Code Name Heist (Jameson Force Security 3)
“I’d go straight for you, Sin.”
Her entire body goes utterly still. Her chest doesn’t even seem to be moving, meaning she’s holding her breath.
“If it’s what you want,” I continue. “I’d choose a normal life with you.”
“You would?” she asks breathlessly.
“You’re the only person I’d ever do that for.”
I wake up suddenly, wondering why I’d been jolted from the dream. Everything in it was real. A memory relived, exactly as I dreamed it, but there was way more to our conversation that night.
Tucked into my body, Sin is deeply asleep by the sound of her breathing. I wrap my arm a little tighter around her and close my eyes, trying to return to the dream again. It’s my last and best memory of what I used to have with Sin.
That night, we had started making real plans.
We’d debated about living in London—where she’s from—or maybe Birmingham since my mom had still lived there then. We decided on London, agreeing to try to convince my mom to move there with us.
Sin’s father, too. Somehow, we’d talk him into leaving his life of crime. We even joked we’d buy a huge house, so we could all live together. We’d even had a discussion about what type of dog we’d get—we’d settled on a Corgi because the queen had one.
Sin and I had even planned to have kids one day. Never discussed marriage, but not because we were opposed to it. I think we both assumed that would be the normal progression of things.
Rather, we’d concentrated on what we couldn’t have while leading the type of life we did. Marriage was possible with our ‘employment,’ but doing all that other normal stuff wasn’t realistic. I’d been surprised by how badly I found myself wanting it, but let’s be real… it was because I wanted Sin and I would’ve done anything to be with her.
I’m not able to fall back asleep, and the dream-like aftereffects eventually wane away. The romanticism and warmth I felt when I’d woken up drift off to leave me awakened to our cold reality.
I remember how that particular conversation ended that night. We’d decided when we were going to get out of the game. It was going to be after this last big heist we’d signed up for—boosting that 55 Jaguar D-type. With what we were going to make with our cut, we’d have had enough money to put down a sizable deposit on a house in the London suburbs.
Except it hadn’t worked out that way.
Sin had driven away in the Jag while I’d been handcuffed in the back of a cop car.
I try to push the anger down. I told Sin I’d forgiven her, and I have.
Guess that doesn’t stop the bruised feelings from throbbing from time to time, probably because it’s tough to realize everything I truly lost. Not just Sin, but that whole fantasy of a new life together, going legit and having things that would mean more than any amount of loot we could steal.

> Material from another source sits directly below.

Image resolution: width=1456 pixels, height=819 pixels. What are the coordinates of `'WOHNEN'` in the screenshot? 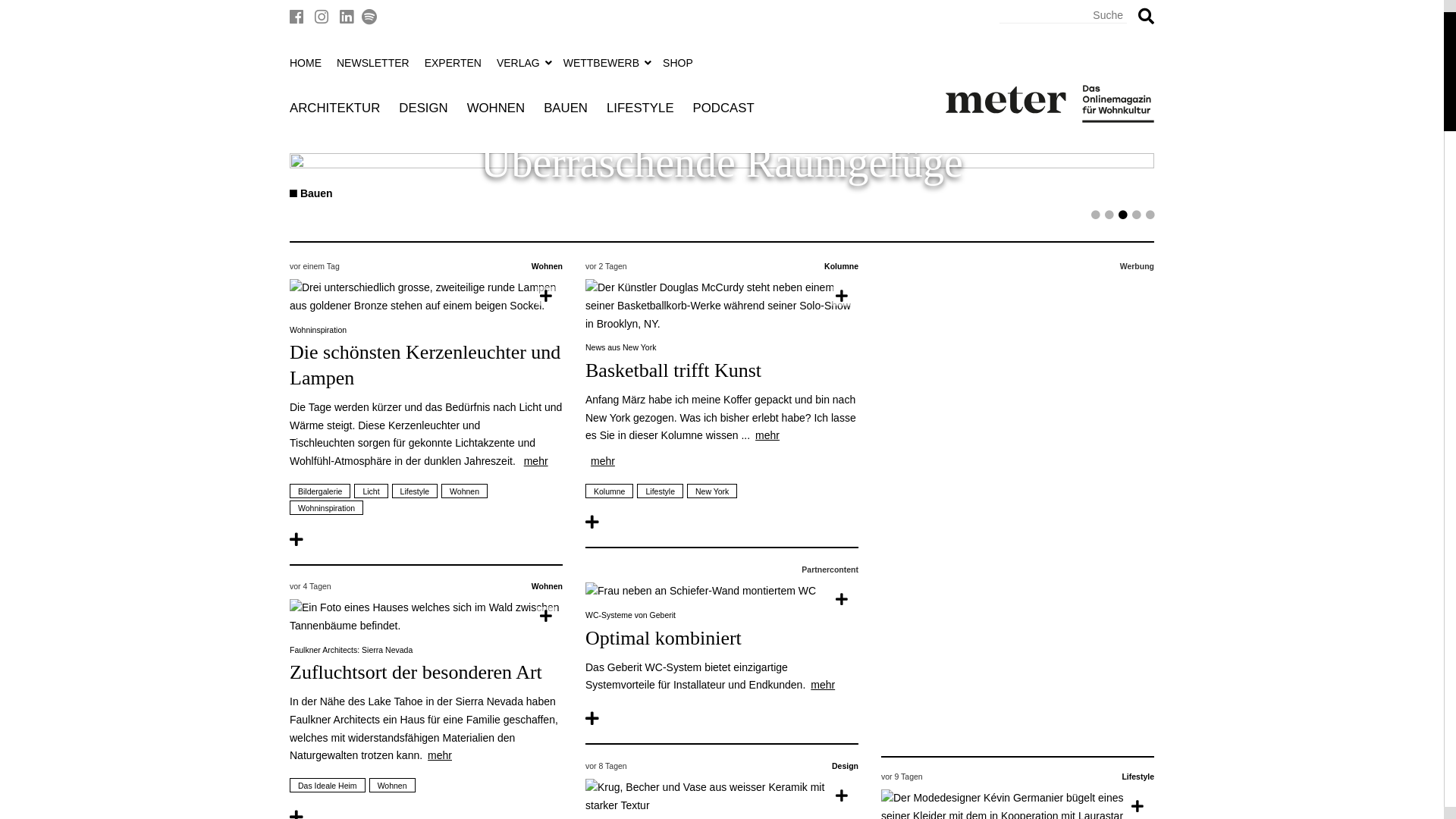 It's located at (495, 108).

That normal life had been within my grasp. Doing it with the woman I loved had probably been something I hadn’t deserved, but damned if I hadn’t wanted it with my entire being. The loss of that had fueled my rage for so long. Then when my mother died while I was in prison, my rage exponentially increased.
It’s amazing to me now that I can even stand to be this close to Sin, knowing what I had and all the things I lost because of her decision that night.
Still, I manage to squeeze her again, even pull her in a little tighter to me. Despite my pain and losses, I cannot deny how fucking good it feels to be back with her again.
Only sex?
That’s what we said, but we both know that’s stupid. What we had was dynamically unique and unparalleled. The only way it could ever be replicated was if we let ourselves love each other again.
Can I do that?
I have no clue.
But a piece of Sin is better than no Sin.
She shifts in my arms, making a tiny kitten-like sound in her throat. It’s sexy and cute, all at the same time.
Shifting my head, I bring my lips to her neck—having to nudge that crazy hair aside—and press a soft kiss there.
She shifts again, rubbing her naked backside on my well-sated dick, then says in a raspy voice, “What are you doing awake?”
“Dream woke me up,” I say truthfully. I think there’s something about lying naked with a woman that tends to make a man transparent.
“Nightmare?” she asks, her voice sounding a little more alert. She pulls away, only to roll to her side so she can face me. It’s still dark outside. We’d left the hotel curtains open, so I can see her face well enough.
“I dreamed about that time we made all those plans to go legit,” I say.